Abstraction Level 1: the tables, with columns grouped

TABLE USERS
generated integer primary key
name, split into two columns for first and last
an optional "screenname" alias 
email address, constrained NOT NULL and UNIQUE
information about email address validity
converted_p: was the record imported from an earlier and more primitive system?
password
URL for user's personal home page
vacation status (to suppress email alerts)
usage information (number of visits, date/time of last two visits)
registration information (when and from where? was the registration complete? approved? if so, by whom and why? banned? deleted?)
customer relationship manager (CRM) state
biography

TABLE USERS_PREFERENCES
1:1 relation with USERS table with a reference to the user_id
does the user prefer text or HTML email?
what language does the user want to see the interface in?
has the user said he doesn't want to be spammed?

TABLE USERS_DEMOGRAPHICS
1:1 relation with USERS table with a reference to the user_id
age, sex, geographic location (standard stuff for advertisers)
how did the user come to the community? was he or she referred by another user?

TABLE USERS_CONTACT
1:1 relation with USERS table with a reference to the user_id
home, work, cell, pager, fax phone numbers
instant message service screen names (AIM, ICQ [ouch, we're dating ourselves here!])
home and work mailing addresses
extra columns marked for use by an "intranet module"

TABLE BBOARD_TOPICS
generated integer primary key
topic name
is the topic active or an archive that should be mostly hidden?
how should the topic be displayed relative to other topics? At the top? In a special color? with an icon?
is the topic associated with a user group?
who can read and write to this topic? (any registered user or just members of a group?)
who can initiate a new thread? Just a moderator or any authorized user?
is this topic associated with a Web page elsewhere? if so, store info to present a "backlink"
explanatory information to present on the top-level page for this topic
explanatory information to present to users preparing to post a new thread, e.g., "check the FAQ first"
who is the primary maintainer of this topic and does he or she want email when a new thread is posted?
how should threads be displayed? Grouped into categories? Sorted by date? With a name/date suffix?
what's the moderation policy of this topic? 
if the topic is categorized, can users add new categories?
a 10-column subsystem for using a custom sort key for this forum
can users upload images or other file attachments to forum postings?

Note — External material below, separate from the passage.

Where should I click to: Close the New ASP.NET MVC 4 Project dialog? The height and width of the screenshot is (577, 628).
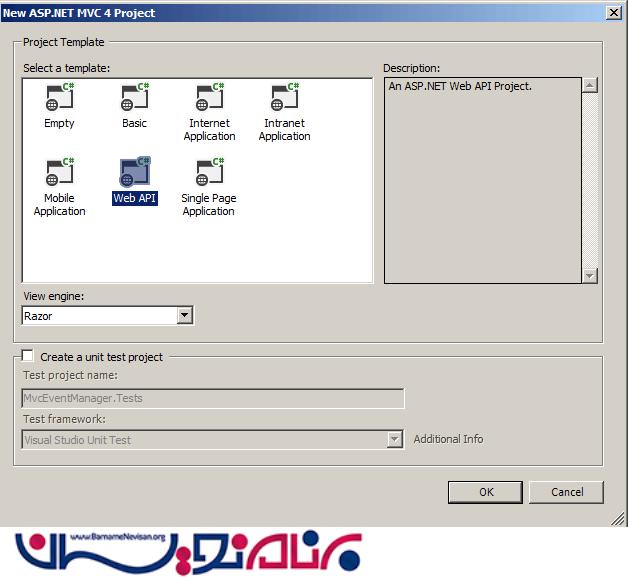coord(612,12)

TABLE BBOARD_Q_AND_A_CATEGORIES
many:1 relation with BBOARD_TOPICS referencing topic_id
text string for a category to group messages

TABLE BBOARD
many:1 relation with BBOARD_TOPICS referencing topic_id (every message is part of a topic)
unusual primary key and sorting system explained in this book
  6-character string primary key, 
  nullable refers_to column that can point to another row in the same table
  unusual 700-character sort_key so that mesages can sort in a threaded form with a simple lexicographic sort
category (if using the BBOARD_Q_AND_A_CATEGORIES system)
user_id, IP address from which posting came, and time of posting
one-line summary and full message text
format of message (HTML or plain text)
does the message expire? If so, when?
interest level of message, as rated by moderator
urgency of message
columns to support a custom sort key
columns to support geospatialization of the discussion (group messages by region or zip code)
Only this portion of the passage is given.